エーダリアも呆然としているが、どう考えてもそうなるではないか。
「……………一晩で済ませられるかな」
「むぐぐ、私の性格で、見ず知らずにあたる魔物さんと陰謀に巻き込まれ、すぐさまそれを解決するのは無理なのでは…………」
「であれば、時間の座の要素もある程度は必要かもしれないね…………。一週間くらいでいいかい?」
「むぐぐ、ディノが私を上手く転がしてくれればいけるかもしれません。以前の残響の魔物さんの事件の時も、数日で済みましたものね……………」
「ムグリスになるといいのかな…………」
「むむ、それなら、つるんと籠絡されてしまいそうです!」
「ご主人様………」
(そう言えば…………、)
ここでネアは、夏夜の宴には、ノアやアルテアも参加したがっていた事を思い出した。
使われる物語をこちらの選んだものに誘導出来るのなら、今回の手を使って入り込めるのではないだろうか。
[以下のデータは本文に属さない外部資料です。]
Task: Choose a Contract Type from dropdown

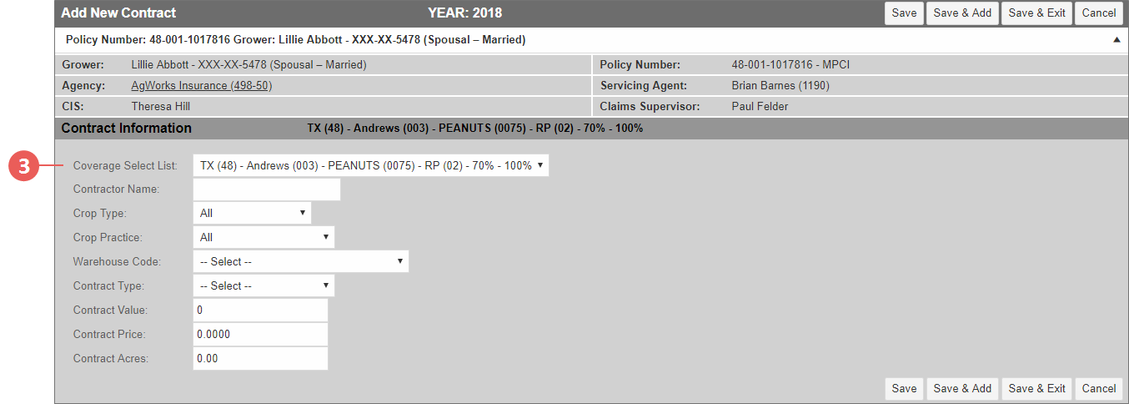Action: tap(263, 285)
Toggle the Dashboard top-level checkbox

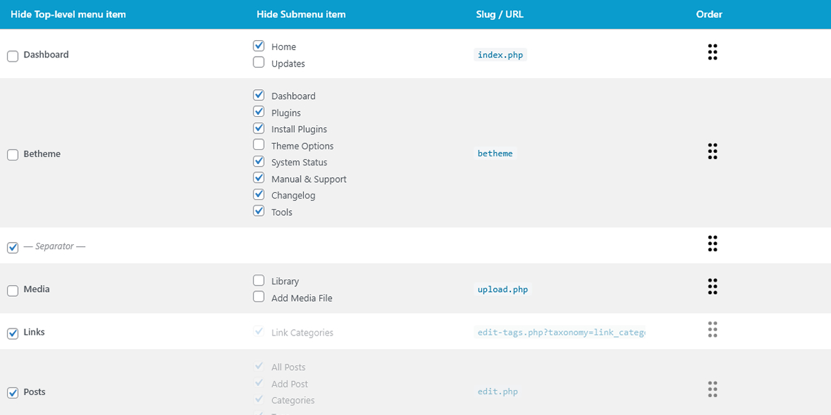coord(12,56)
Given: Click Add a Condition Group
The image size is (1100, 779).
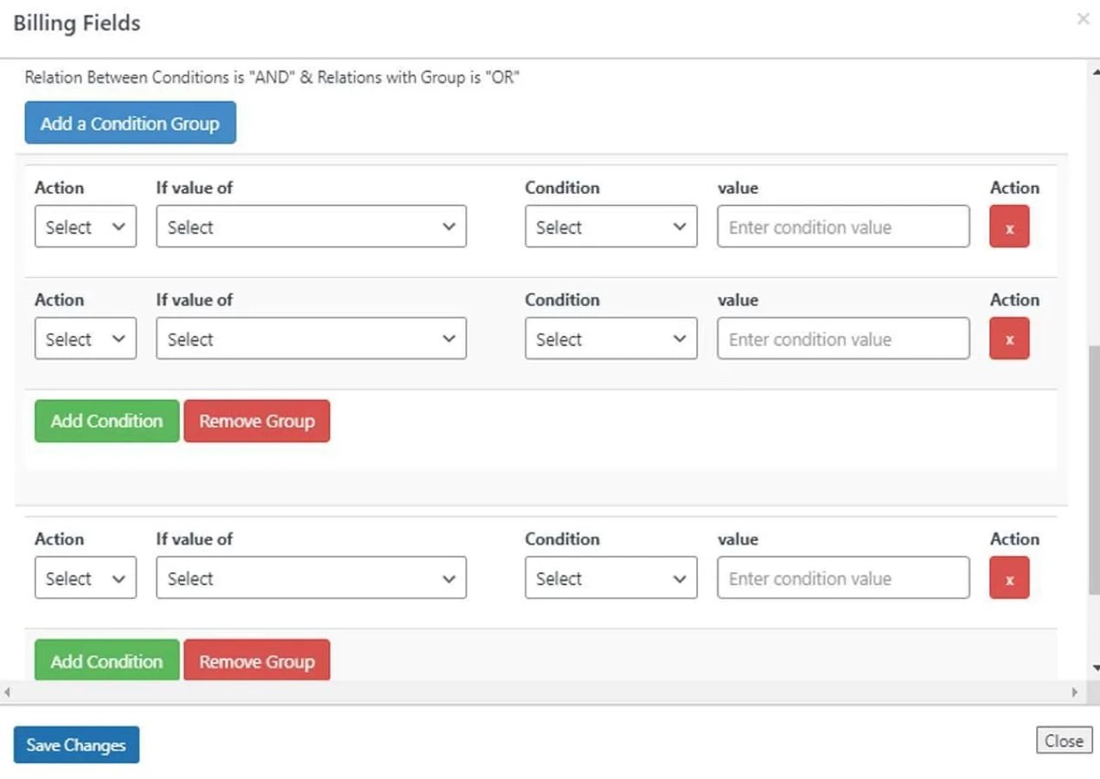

(知り合いだらけにしておけば、安全かもしれない…………)
連絡を終えて帰って来たノアにそう言えば、塩の魔物は苦笑して首を横に振った。
「あ、それだと意味がないんだよね。僕もアルテアも、王冠が欲しい訳だからさ」
「なぬ。そう言えばそうでした…………」
「それと、過剰な追記をして物語が破綻すると怖いからね。あまり欲張らないようにしようか」
「…………ふぁい」
ここで、エーダリアがぽつりと呟いた事がある。
「図らずも、ロズル師に遺された言葉が現実味を帯びてきたな。災いというものまでかどうかは難しいところだが、薬売りの女魔術師と白い魔物のあたりまでは一致してきている……………」
「ありゃ。言われてみればそうだね。となると、……………魔術師でなければ危険は及ばないだろうけれど、商会の方が絡みそうだなぁ」
「…………山猫商会か。今回の参加者たちは苦労しそうだな…………。だが、探すべき王冠を隠す者を知っているのであれば、今回のような回にこそ参加したかったものだ」
「わーお。確かにそうだね……………」
色々と穏便に済ませられそうな方法が見付かり始め、少しほっとしたのだろう。
そんな事を言って苦笑してみせたエーダリアに、ネアは、そう言えばと首を傾げた。
(そう言えば、ロズルさんは、エーダリア様にあの遺言を残したのよね……………?)
王冠を得た者が再び参加する事はないらしいが、エーダリアの場合は王冠は得ていない。
過去の参加者は、敗退者も含め全員が二度と呼ばれないのだろうか。
(でも、エーダリア様は、自分はもう呼ばれない的な感じでいたから、無理なのかな…………)
とは言えまずは、自分たちの問題を解決せねばならない。
気の重い夏の予定に、溜め息を吐きたくなった。
膝の上に抱えたネアをぎゅっと抱き締めているディノが可哀想で、ネアは、大切な伴侶が乗り切らなければならない三日間が少しでも怖くない時間であるようにと強く願った。